Next, the performance of CellDART was further validated across 12 Visium datasets acquired from human DLPFC. The AUC values were evaluated for each layer-specific excitatory neuron type (Figure 3A) and all cell types (Figure 3B). CellDART showed significantly superior performance to other computational methods except for Cell2location in which median AUC values were similar (CellDART: 0.674 and Cell2location: 0.679). Additional comparison was performed to evaluate how stably the layer specificity can be predicted for each cell type. The percentage of significant AUC of ROC curves was calculated with a null hypothesis of the AUC ≤0.5. CellDART (106/120) presented a higher number of the significant AUC of ROC than Cell2location (100/120) as well as other methods (Figure 3C). Meanwhile, the total running time per slide (slide 151673) was compared between the tools and CellDART was ∼20 times faster than Cell2location (CellDART: 212 s and Cell2location: 4479 s). The running time of CellDART was the shortest among the methods (Figure 3D). In summary, CellDART exhibited the most stable performance on predicting layer specificity of cell types with the shortest computational time for predicting distribution patterns of brain cells.

Figure 3. — Validation of CellDART across 12 tissue slides of DLPFC. (A, B) Boxplots for comparison of performance in seven computational tools. The cellular composition of 10 layer-specific excitatory neuron types was predicted by seven different approaches. Then, the layer classifying accuracy measured using AUC was compared between the methods. (A) The boxplot for each cell type shows the AUC values across the 12 tissue slides of DLPFC. In Seurat, some cell types showed the cell fraction of 0 in all the spots and AUC values were not plotted in those cases. (B) The AUC values for the 10 neuron types across the 12 slides were pooled and their distribution in seven toolkits was visualized with violinplots combined with boxplots. Wilcoxon signed-rank test was performed between AUC values from CellDART and those from other computational tools. Statistical significance was visualized on top of the violinplots (ns: not significant, ****P-value < 10^–4). (C) The percentage of significant AUC values of ROC curves (statistical testing for AUC > 0.5) were compared across the seven tools and visualized with a barplot. (D) The total running time per tissue slide (Slide 151673) was calculated for the seven tools and visualized with a barplot. The number on top of each barplot represents the computing time (second) of each tool.

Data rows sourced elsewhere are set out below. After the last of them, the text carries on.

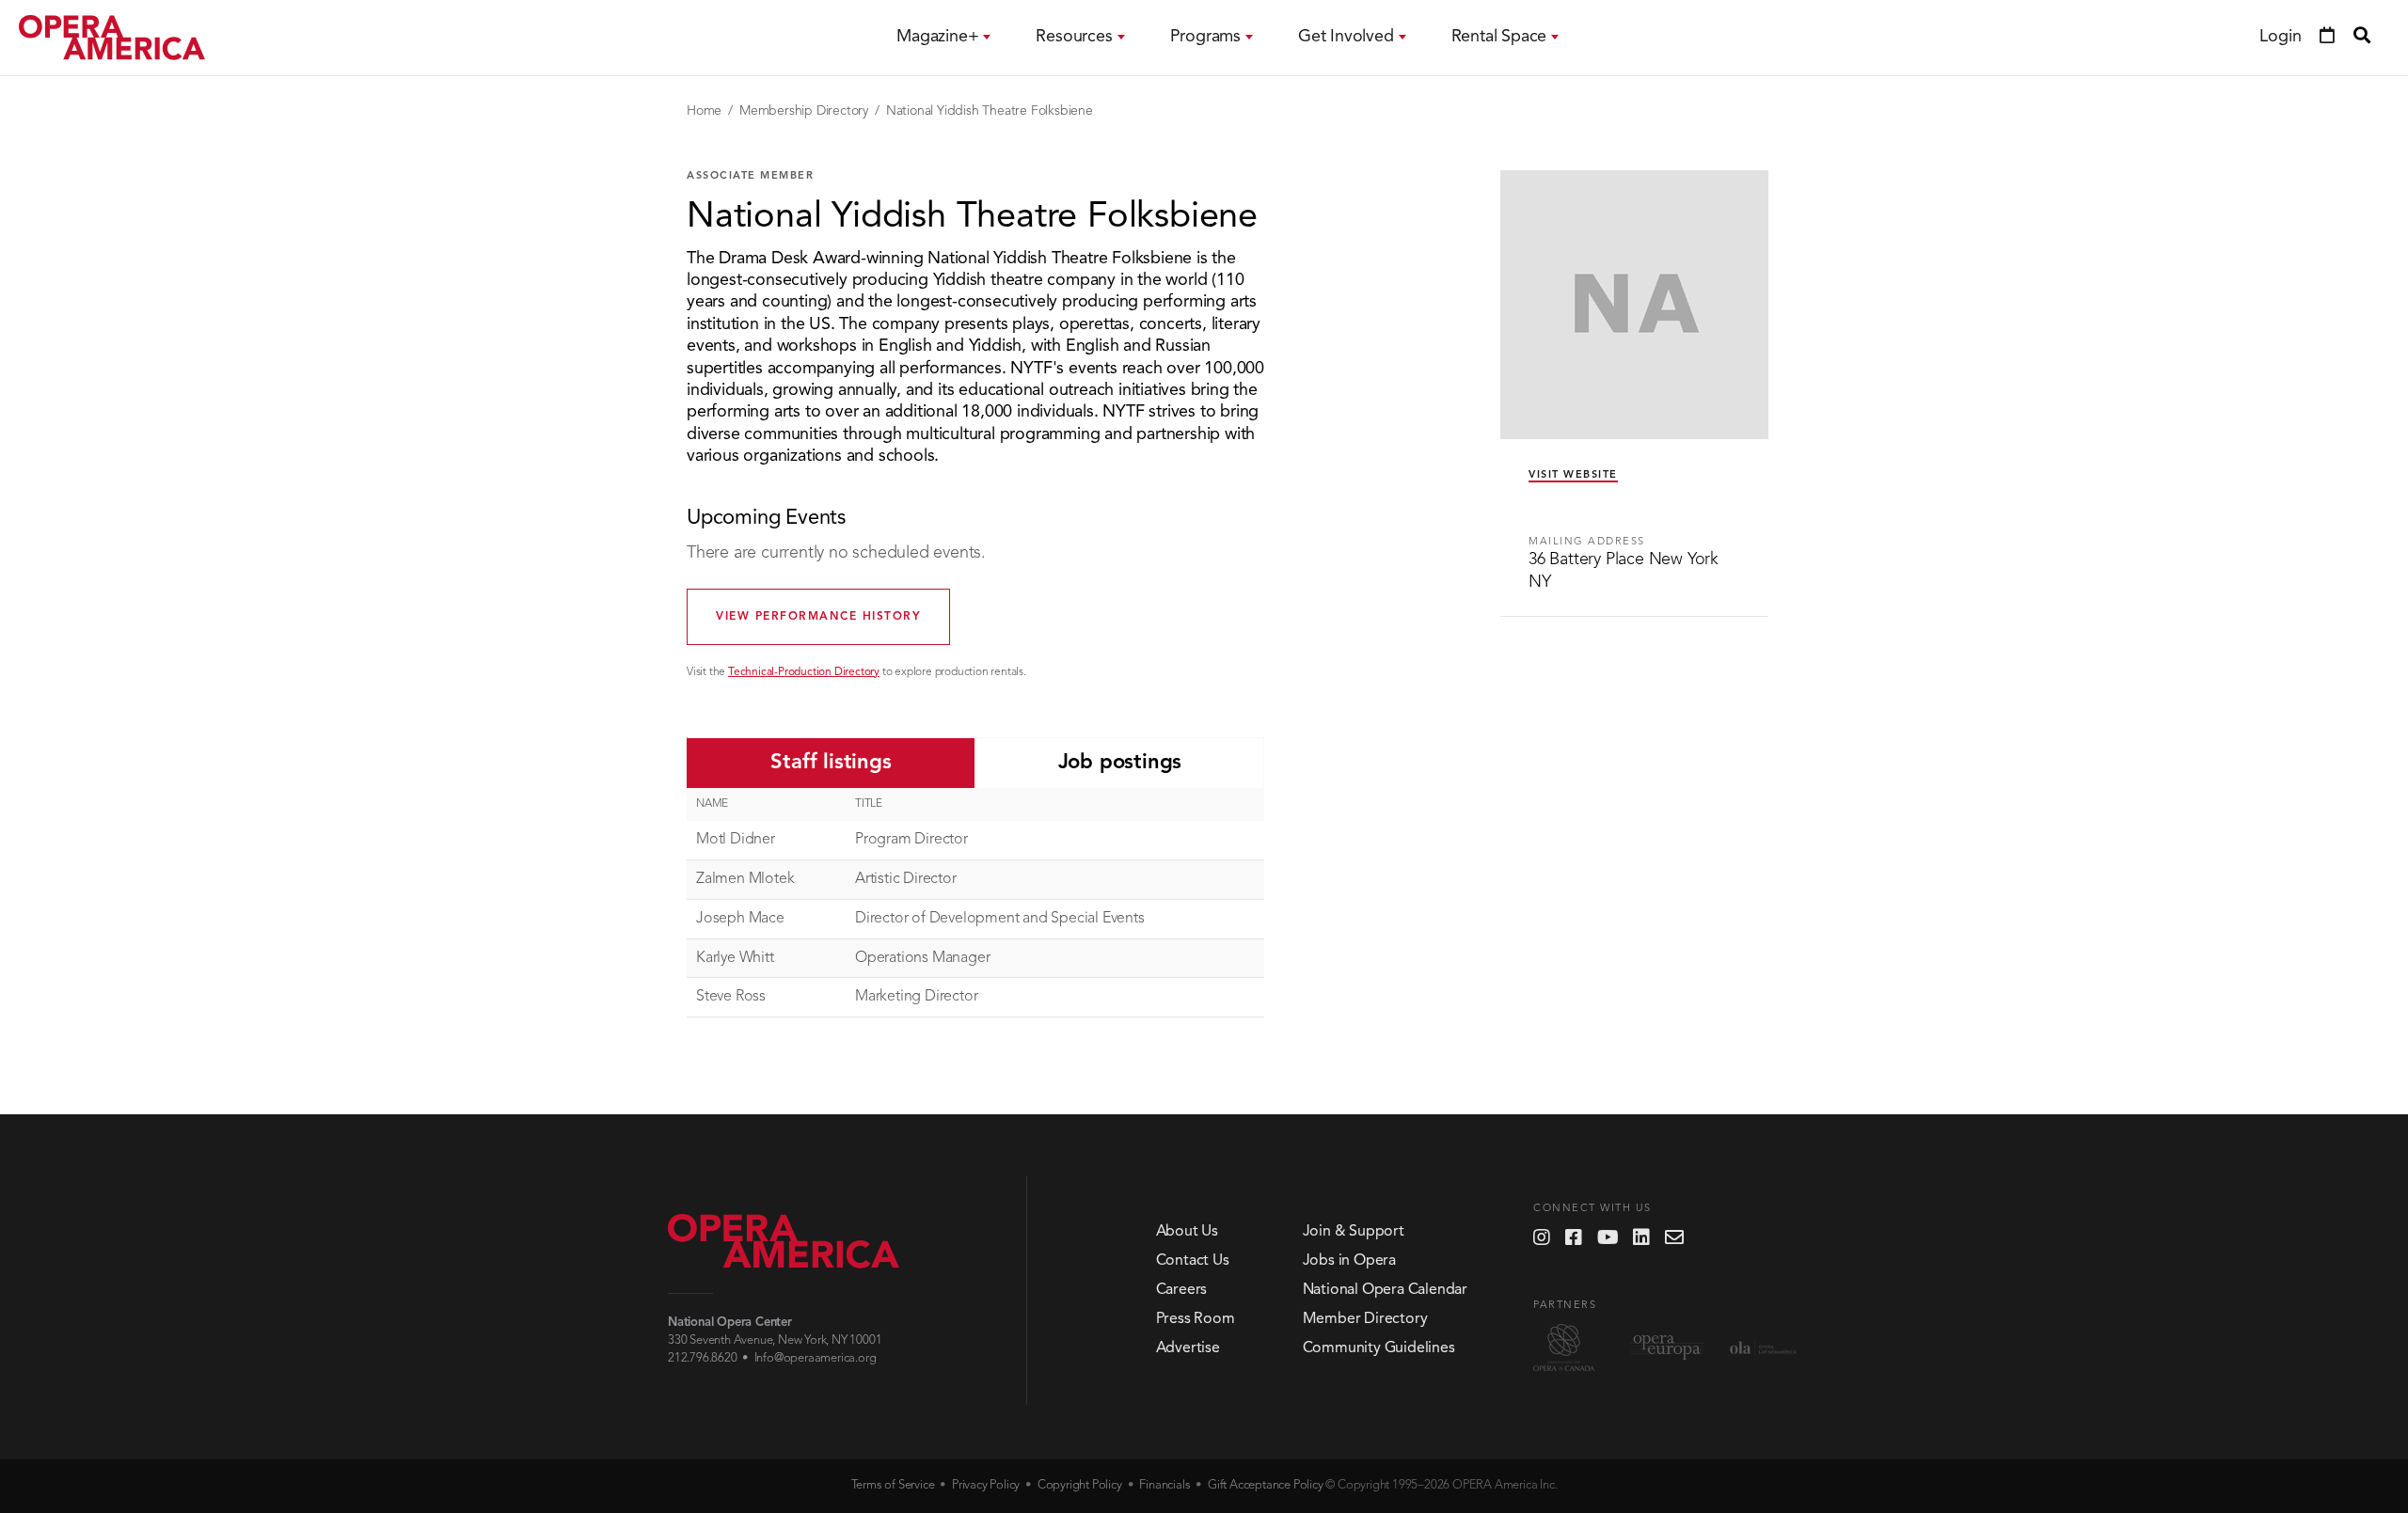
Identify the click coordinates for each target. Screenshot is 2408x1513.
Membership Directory (803, 111)
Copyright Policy (1080, 1485)
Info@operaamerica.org (815, 1358)
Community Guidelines (1379, 1348)
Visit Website (1573, 475)
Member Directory (1365, 1319)
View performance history (818, 617)
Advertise (1188, 1348)
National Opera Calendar (1385, 1290)
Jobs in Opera (1349, 1261)
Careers (1182, 1290)
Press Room (1195, 1319)
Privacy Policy (986, 1485)
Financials (1164, 1485)
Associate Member (750, 176)
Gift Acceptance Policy (1265, 1485)
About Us (1187, 1231)
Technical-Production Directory (803, 672)
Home (704, 111)
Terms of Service (893, 1485)
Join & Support (1353, 1231)
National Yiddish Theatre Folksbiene (989, 111)
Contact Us (1192, 1261)
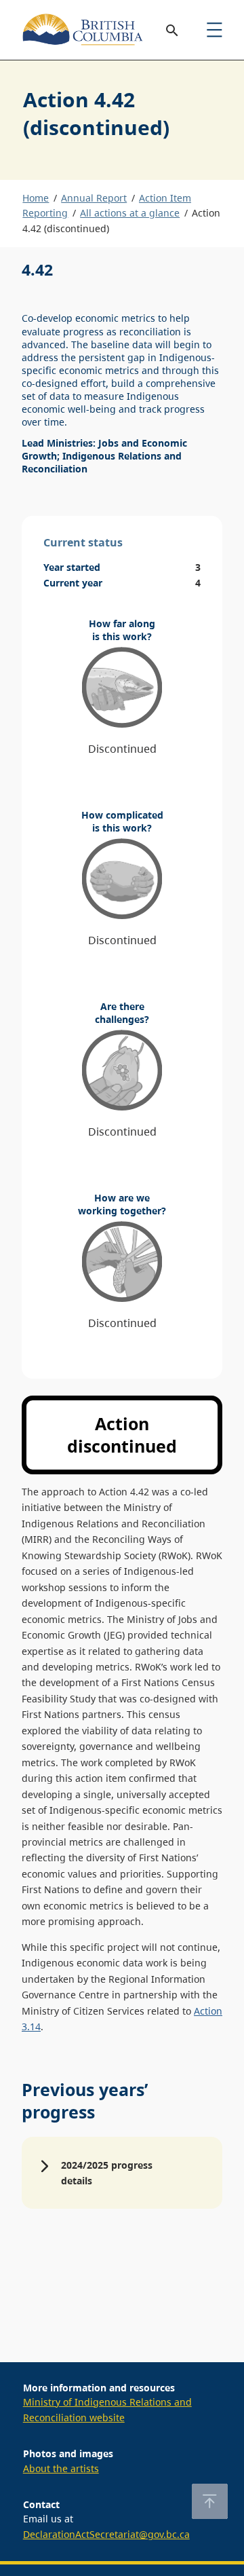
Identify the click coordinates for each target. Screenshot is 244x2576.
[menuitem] (214, 30)
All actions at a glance (130, 212)
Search (172, 30)
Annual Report (94, 197)
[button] (122, 2173)
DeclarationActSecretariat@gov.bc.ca (106, 2534)
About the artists (61, 2468)
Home (35, 197)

Application of CellDART in Slide-seq data

The capability of CellDART was evaluated in Slide-seq data to decompose cellular proportion in each spatial bead. CellDART could precisely localize the cells, especially for CA1, CA2, CA3 and dentate principal cells, and entorhinal cortex, which are known to be restricted in specific anatomical locations (Figure 4) (37). Also, astrocytes are found to have high density in stratum oriens and stratum radiatum and oligodendrocytes in corpus callosum as previously reported (38–40). Although the entorhinal cortex is not included in the view, the corresponding cell type showed a high proportion in the cortical layers of the slide. It is partly explained by the overlap of transcriptional signatures across cortical neurons in different regions (41). In short, CellDART can be applied to spatial transcriptome with different spatial resolutions.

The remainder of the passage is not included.